(Recorded data)
****************************************

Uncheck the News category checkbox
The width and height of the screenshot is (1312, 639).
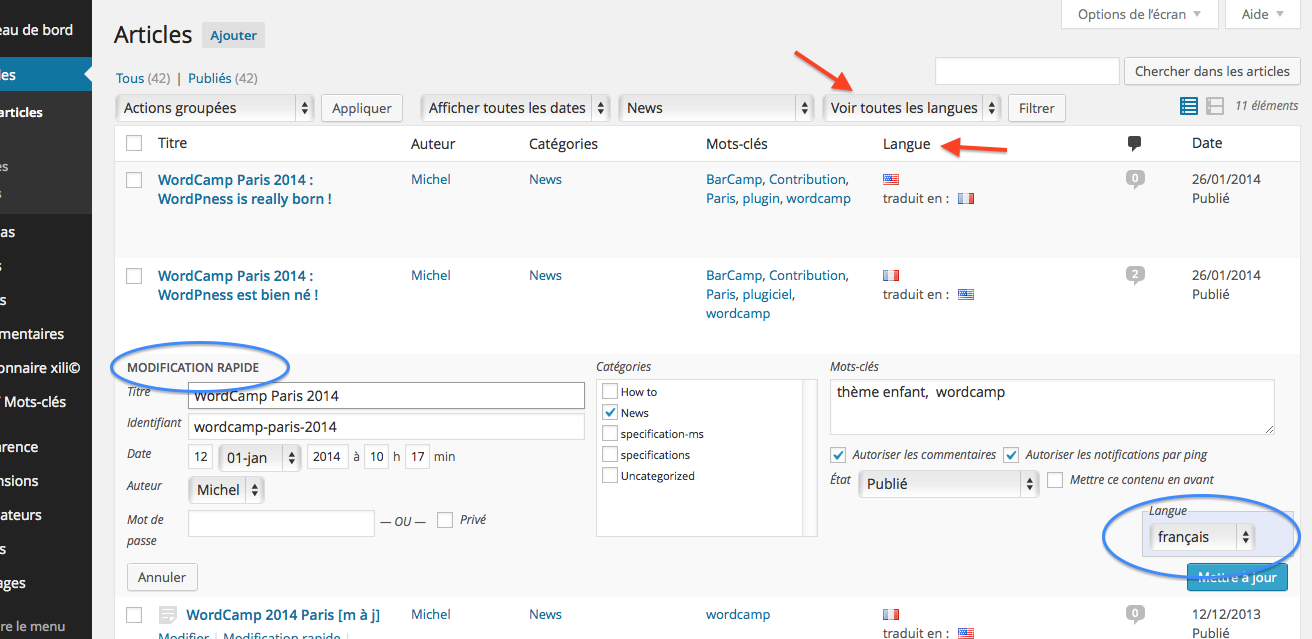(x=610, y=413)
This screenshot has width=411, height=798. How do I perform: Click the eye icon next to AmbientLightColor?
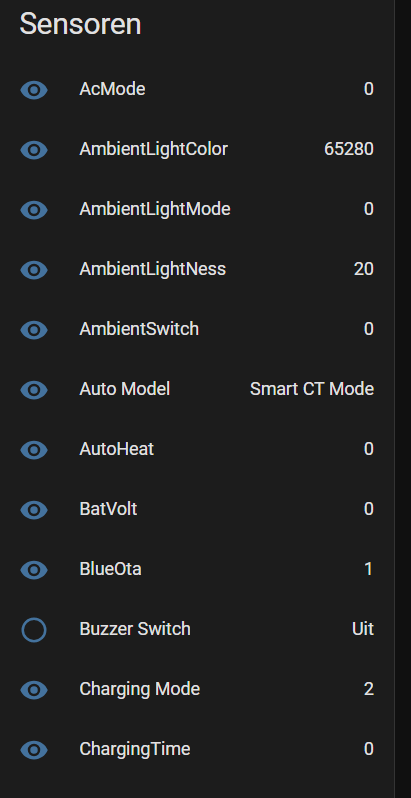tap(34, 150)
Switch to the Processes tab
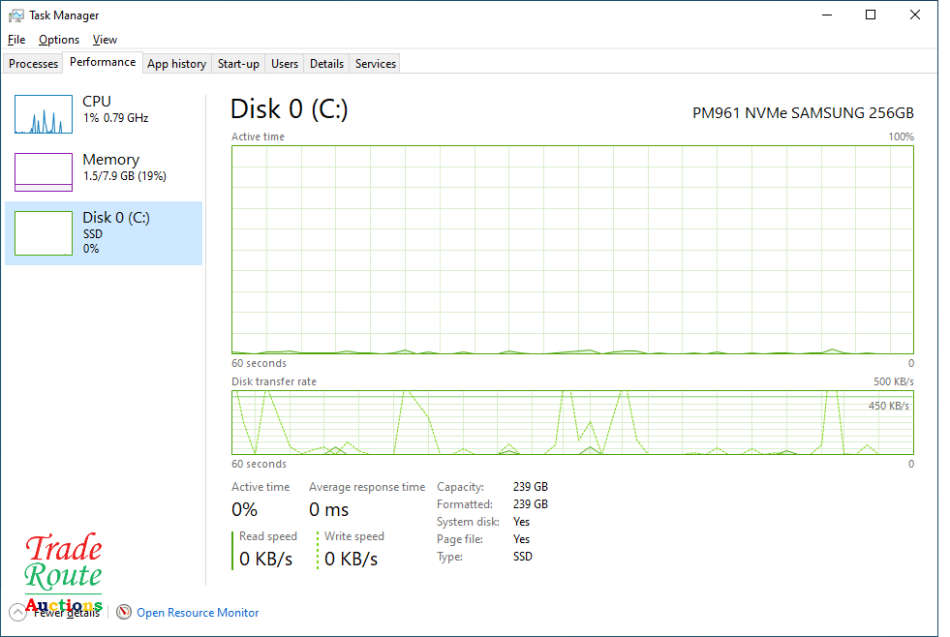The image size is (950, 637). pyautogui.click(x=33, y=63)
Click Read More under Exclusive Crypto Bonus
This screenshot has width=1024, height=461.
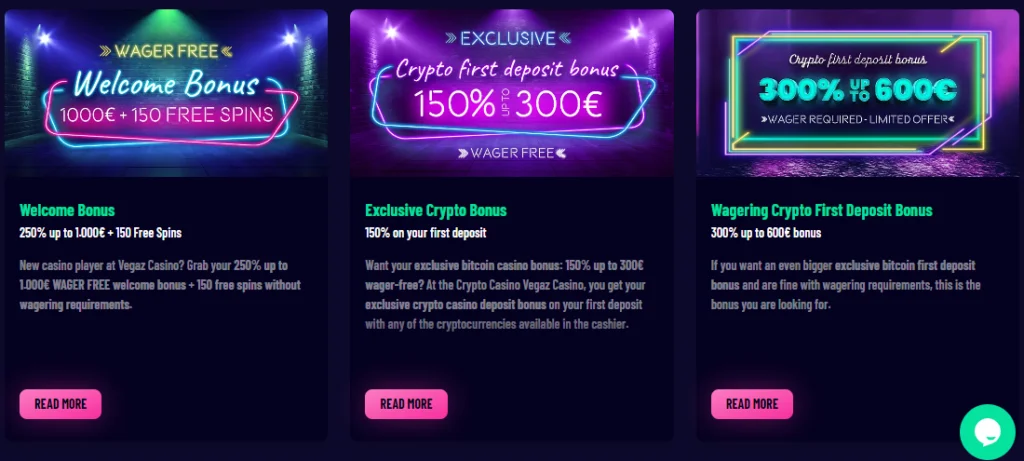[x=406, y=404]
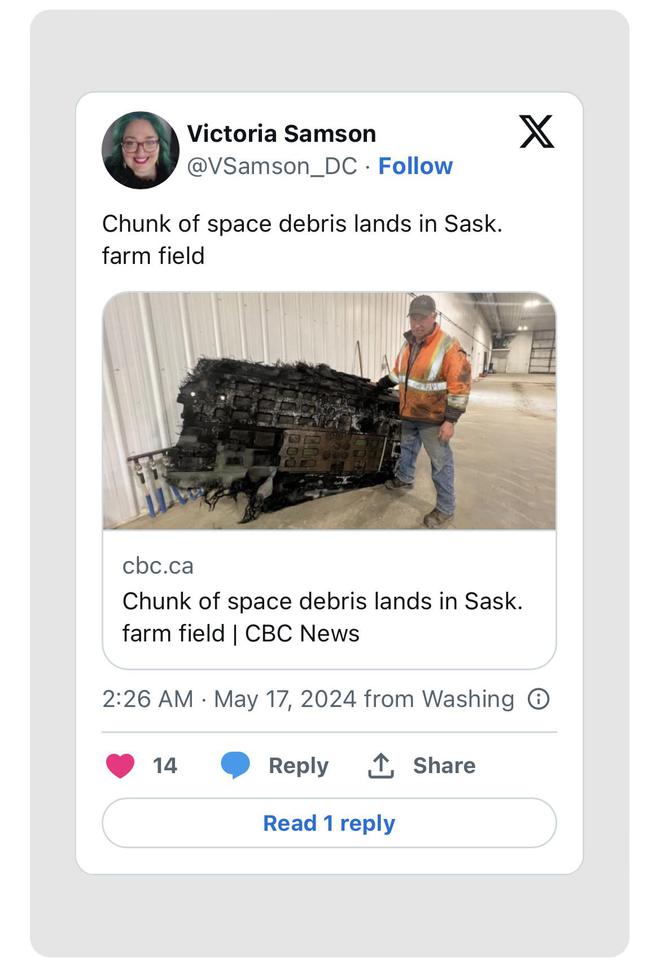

****************************************

* _WHAT TO DO_
Could you render all the lines of these records as a numbered list, skipping blank lines and leaving out the pictures?

* _COMPLETE ANSWER_
1. Uncheck the News category checkbox
2. The width and height of the screenshot is (1312, 639).
3. (x=610, y=413)
4. This screenshot has width=411, height=798. How do I perform: Click the eye icon next to AmbientLightColor?
5. tap(34, 150)
6. Switch to the Processes tab
7. The image size is (950, 637). pyautogui.click(x=33, y=63)
8. Click Read More under Exclusive Crypto Bonus
9. This screenshot has width=1024, height=461.
10. [x=406, y=404]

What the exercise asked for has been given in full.